Copy the rows below word for word, only the stretch from the line containing "Describe the element at coordinates (36, 147)" through the line containing "help is located at coordinates (862, 13).", including both of those lines.
--- START OF Information provided ---
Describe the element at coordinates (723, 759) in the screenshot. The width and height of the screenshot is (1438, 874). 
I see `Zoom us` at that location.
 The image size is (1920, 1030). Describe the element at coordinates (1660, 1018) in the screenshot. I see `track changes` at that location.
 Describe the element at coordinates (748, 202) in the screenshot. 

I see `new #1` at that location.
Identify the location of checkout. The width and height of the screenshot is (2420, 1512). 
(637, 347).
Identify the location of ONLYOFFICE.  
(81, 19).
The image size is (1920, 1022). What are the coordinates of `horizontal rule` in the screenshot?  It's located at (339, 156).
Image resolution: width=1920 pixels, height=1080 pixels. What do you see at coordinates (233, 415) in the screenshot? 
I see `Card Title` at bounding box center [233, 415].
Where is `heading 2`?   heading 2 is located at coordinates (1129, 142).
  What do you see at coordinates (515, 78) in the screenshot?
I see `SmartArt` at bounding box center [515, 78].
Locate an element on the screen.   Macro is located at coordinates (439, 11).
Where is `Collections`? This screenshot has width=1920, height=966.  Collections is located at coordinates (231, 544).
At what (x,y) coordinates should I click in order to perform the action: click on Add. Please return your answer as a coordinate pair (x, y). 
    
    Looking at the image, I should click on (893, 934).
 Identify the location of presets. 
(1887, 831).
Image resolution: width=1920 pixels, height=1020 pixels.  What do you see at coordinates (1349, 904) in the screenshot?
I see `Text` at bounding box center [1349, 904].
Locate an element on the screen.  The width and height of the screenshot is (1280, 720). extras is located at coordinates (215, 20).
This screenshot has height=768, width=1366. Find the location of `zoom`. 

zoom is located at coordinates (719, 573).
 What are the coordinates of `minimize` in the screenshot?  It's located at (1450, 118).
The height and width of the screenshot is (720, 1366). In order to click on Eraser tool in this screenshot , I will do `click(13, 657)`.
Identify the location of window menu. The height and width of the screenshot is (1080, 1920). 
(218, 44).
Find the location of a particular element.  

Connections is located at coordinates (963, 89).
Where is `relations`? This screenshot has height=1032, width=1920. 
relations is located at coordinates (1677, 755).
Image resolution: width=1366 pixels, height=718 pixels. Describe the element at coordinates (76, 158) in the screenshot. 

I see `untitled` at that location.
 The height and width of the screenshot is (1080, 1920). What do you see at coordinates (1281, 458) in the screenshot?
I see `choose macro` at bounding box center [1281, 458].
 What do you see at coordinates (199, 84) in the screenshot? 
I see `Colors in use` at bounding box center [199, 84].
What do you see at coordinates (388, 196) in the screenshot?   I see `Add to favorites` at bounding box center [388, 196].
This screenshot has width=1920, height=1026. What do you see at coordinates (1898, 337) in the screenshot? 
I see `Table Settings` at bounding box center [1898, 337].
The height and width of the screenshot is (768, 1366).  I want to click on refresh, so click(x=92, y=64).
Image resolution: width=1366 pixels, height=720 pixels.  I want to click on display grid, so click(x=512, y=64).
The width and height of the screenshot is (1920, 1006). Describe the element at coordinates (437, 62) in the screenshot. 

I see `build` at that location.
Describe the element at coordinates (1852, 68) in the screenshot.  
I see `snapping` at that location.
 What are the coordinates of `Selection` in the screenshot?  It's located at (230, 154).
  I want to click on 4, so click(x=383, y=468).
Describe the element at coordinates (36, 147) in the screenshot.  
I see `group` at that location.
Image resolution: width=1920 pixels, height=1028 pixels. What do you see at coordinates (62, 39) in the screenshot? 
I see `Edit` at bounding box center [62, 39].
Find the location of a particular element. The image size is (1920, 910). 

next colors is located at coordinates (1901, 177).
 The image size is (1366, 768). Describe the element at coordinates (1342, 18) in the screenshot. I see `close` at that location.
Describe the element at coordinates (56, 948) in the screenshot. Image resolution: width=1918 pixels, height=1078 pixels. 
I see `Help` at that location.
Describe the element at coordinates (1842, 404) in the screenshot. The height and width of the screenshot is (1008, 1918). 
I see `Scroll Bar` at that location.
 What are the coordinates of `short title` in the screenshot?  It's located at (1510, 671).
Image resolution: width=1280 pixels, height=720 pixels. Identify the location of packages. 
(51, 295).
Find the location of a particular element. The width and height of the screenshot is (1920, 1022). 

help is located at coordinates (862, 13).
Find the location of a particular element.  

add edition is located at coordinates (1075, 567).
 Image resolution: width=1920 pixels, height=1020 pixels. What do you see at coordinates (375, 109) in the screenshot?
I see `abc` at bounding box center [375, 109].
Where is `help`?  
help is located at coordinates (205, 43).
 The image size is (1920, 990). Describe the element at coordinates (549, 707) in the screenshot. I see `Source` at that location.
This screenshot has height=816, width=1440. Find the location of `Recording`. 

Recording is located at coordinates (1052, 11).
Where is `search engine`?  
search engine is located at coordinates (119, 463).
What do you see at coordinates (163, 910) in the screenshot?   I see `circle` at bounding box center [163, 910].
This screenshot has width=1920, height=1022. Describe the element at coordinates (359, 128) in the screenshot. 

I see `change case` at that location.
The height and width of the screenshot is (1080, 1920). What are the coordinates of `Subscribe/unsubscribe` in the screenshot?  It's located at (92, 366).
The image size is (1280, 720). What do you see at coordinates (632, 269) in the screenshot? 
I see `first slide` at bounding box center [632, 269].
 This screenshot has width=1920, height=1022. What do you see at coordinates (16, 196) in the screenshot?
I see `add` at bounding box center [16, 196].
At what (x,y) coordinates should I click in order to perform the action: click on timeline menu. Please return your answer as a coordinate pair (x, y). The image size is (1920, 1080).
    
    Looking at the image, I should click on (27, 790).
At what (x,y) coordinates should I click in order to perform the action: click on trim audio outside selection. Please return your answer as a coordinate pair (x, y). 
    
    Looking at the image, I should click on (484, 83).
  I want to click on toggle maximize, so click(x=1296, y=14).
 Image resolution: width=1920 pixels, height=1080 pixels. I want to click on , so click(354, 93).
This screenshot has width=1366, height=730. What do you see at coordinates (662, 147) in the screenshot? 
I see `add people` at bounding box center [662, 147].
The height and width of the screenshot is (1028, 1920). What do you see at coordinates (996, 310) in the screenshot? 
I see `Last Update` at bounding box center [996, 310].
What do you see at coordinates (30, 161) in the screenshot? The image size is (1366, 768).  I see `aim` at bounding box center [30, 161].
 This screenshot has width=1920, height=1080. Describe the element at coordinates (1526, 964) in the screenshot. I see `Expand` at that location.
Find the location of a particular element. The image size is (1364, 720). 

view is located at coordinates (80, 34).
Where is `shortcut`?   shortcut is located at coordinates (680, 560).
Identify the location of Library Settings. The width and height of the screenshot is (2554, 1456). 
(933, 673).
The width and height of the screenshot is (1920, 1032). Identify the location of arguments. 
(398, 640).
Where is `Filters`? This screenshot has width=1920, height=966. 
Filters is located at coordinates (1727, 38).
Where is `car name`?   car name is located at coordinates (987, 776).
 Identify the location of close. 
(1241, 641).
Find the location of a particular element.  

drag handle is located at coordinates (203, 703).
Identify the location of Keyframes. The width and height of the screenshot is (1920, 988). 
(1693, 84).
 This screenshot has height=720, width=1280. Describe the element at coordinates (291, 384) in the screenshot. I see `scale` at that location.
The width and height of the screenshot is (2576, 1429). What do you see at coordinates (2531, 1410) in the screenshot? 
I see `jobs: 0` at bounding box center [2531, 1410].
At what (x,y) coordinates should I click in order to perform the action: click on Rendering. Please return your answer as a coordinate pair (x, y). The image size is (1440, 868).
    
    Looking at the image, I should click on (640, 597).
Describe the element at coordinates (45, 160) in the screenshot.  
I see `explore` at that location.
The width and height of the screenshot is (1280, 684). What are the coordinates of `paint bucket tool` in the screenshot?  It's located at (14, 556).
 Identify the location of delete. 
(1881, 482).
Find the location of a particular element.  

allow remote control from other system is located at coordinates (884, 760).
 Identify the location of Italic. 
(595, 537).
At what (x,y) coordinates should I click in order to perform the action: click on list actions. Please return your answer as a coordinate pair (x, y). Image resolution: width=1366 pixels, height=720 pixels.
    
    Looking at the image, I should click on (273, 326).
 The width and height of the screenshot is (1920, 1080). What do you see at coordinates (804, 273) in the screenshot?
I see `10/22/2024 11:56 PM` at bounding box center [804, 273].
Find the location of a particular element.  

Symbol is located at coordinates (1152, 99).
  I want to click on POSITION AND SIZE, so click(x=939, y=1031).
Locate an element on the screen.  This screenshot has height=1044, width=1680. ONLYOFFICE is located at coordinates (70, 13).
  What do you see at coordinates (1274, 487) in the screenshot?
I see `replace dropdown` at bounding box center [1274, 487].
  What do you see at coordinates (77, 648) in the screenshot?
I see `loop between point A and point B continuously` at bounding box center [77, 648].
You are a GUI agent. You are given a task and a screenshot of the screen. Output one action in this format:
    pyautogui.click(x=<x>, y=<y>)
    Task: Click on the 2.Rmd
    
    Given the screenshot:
--- END OF Information provided ---
# Completed task
Describe the element at coordinates (36, 147) in the screenshot.  
I see `group` at that location.
Image resolution: width=1920 pixels, height=1028 pixels. What do you see at coordinates (62, 39) in the screenshot? 
I see `Edit` at bounding box center [62, 39].
Find the location of a particular element. The image size is (1920, 910). 

next colors is located at coordinates (1901, 177).
 The image size is (1366, 768). Describe the element at coordinates (1342, 18) in the screenshot. I see `close` at that location.
Describe the element at coordinates (56, 948) in the screenshot. Image resolution: width=1918 pixels, height=1078 pixels. 
I see `Help` at that location.
Describe the element at coordinates (1842, 404) in the screenshot. The height and width of the screenshot is (1008, 1918). 
I see `Scroll Bar` at that location.
 What are the coordinates of `short title` in the screenshot?  It's located at (1510, 671).
Image resolution: width=1280 pixels, height=720 pixels. Identify the location of packages. 
(51, 295).
Find the location of a particular element. The width and height of the screenshot is (1920, 1022). 

help is located at coordinates (862, 13).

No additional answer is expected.